Set down verbatim the rows below, starting at the line that contains "pixels. (x=66, y=25)" and ending at the line that contains "pyautogui.click(x=363, y=458)", both included.

SUPPLIED DATA:
——————
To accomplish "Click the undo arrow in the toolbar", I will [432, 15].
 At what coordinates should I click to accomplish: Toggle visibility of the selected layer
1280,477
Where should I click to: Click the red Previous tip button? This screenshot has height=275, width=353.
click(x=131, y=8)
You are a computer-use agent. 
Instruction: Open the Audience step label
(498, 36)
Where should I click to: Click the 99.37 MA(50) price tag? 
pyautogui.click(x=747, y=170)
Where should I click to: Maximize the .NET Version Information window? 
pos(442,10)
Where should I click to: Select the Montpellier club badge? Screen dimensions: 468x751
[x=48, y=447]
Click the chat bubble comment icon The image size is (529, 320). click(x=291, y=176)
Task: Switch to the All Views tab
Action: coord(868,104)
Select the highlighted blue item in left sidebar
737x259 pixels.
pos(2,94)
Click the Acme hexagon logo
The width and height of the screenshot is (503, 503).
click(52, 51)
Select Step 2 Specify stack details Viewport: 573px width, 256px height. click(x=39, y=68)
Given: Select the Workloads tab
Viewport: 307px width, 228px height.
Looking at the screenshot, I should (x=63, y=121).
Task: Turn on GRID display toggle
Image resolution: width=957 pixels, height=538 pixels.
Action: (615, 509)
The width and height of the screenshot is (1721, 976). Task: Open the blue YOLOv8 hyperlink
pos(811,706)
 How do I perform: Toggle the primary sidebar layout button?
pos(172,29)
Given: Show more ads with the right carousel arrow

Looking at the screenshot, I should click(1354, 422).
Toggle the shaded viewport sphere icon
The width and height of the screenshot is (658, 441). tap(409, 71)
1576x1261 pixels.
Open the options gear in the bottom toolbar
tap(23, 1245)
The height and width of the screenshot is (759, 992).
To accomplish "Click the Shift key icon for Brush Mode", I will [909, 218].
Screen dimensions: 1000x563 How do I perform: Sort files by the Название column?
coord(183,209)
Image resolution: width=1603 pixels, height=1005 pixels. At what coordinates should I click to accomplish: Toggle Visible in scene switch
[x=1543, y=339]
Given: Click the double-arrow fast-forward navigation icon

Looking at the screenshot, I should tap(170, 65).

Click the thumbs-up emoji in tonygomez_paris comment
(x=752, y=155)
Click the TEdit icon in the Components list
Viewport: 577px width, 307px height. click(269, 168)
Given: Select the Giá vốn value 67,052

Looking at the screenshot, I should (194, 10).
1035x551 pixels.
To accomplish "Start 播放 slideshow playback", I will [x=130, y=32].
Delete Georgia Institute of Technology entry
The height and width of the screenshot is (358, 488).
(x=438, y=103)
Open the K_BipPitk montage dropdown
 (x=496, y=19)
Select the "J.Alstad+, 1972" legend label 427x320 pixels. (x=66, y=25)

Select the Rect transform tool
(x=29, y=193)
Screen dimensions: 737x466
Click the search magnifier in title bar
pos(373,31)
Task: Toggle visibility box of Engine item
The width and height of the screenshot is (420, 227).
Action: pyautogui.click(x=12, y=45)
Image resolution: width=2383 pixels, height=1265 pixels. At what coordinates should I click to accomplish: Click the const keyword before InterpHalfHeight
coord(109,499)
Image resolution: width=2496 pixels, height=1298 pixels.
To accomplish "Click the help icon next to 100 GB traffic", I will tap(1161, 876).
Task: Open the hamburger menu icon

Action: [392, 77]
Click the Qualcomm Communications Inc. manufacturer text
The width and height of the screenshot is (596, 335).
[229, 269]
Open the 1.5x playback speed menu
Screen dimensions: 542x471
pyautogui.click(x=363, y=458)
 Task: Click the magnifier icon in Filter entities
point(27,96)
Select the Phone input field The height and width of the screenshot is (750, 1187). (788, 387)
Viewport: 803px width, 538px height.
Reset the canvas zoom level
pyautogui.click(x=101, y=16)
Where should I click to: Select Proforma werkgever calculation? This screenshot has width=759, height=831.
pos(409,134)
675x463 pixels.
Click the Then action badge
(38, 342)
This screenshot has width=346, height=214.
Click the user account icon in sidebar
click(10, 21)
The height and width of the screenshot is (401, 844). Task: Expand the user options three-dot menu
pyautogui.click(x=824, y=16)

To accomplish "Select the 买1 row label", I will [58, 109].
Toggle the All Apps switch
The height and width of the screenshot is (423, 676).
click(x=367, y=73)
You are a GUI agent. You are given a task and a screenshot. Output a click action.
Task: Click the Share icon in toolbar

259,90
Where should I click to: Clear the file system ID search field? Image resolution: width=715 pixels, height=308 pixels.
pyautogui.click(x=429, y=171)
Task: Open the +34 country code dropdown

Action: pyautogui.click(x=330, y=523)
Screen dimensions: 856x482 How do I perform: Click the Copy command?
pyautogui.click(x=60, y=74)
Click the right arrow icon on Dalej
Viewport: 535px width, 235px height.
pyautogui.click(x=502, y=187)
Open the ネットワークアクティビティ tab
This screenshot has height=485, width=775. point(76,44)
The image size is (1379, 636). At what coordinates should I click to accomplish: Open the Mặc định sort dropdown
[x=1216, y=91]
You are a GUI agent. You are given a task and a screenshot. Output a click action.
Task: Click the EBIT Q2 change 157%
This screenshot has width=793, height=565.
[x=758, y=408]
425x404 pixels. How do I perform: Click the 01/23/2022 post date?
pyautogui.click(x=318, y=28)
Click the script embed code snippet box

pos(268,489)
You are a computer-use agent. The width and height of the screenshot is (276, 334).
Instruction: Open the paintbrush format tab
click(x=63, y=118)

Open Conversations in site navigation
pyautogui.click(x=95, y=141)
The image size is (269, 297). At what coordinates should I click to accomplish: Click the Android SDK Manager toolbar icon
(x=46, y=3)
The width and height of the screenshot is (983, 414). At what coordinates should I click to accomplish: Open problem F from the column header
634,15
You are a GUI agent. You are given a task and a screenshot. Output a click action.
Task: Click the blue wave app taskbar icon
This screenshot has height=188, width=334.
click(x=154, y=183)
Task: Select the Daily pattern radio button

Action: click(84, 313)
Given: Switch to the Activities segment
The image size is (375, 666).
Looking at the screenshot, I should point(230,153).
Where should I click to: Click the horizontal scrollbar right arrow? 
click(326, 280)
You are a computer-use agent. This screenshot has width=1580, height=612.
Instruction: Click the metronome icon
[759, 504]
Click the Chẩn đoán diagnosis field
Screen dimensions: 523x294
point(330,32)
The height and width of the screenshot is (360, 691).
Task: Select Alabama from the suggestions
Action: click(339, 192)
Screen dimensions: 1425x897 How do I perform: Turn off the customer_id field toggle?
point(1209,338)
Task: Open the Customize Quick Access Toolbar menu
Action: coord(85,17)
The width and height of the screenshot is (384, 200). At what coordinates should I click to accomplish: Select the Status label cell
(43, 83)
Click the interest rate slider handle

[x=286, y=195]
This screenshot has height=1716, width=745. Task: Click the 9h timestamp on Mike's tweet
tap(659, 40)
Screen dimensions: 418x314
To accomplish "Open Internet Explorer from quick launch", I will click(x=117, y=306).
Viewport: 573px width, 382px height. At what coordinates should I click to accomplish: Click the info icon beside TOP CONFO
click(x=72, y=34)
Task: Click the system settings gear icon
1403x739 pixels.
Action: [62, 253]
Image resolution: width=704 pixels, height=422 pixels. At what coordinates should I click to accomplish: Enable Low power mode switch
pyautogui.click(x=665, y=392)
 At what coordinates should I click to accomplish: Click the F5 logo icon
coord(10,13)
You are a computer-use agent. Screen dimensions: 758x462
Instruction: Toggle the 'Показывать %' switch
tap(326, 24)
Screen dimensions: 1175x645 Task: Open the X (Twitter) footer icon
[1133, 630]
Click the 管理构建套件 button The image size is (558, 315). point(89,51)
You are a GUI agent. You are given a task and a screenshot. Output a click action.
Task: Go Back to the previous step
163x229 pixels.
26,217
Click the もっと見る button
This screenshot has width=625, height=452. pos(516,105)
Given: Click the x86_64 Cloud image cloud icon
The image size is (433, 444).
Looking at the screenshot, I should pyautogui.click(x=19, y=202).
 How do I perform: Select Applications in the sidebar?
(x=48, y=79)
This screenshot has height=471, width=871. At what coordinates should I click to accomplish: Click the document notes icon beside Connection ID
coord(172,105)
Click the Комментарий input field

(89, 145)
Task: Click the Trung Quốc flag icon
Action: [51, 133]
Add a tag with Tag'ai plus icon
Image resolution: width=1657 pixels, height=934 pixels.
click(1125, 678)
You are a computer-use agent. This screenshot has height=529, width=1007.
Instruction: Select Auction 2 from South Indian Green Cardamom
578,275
——————
SOLUTION TO THE PROBLEM:
Select the "J.Alstad+, 1972" legend label 427x320 pixels. (x=66, y=25)

Select the Rect transform tool
(x=29, y=193)
Screen dimensions: 737x466
Click the search magnifier in title bar
pos(373,31)
Task: Toggle visibility box of Engine item
The width and height of the screenshot is (420, 227).
Action: pyautogui.click(x=12, y=45)
Image resolution: width=2383 pixels, height=1265 pixels. At what coordinates should I click to accomplish: Click the const keyword before InterpHalfHeight
coord(109,499)
Image resolution: width=2496 pixels, height=1298 pixels.
To accomplish "Click the help icon next to 100 GB traffic", I will tap(1161, 876).
Task: Open the hamburger menu icon

Action: [392, 77]
Click the Qualcomm Communications Inc. manufacturer text
The width and height of the screenshot is (596, 335).
[229, 269]
Open the 1.5x playback speed menu
Screen dimensions: 542x471
pyautogui.click(x=363, y=458)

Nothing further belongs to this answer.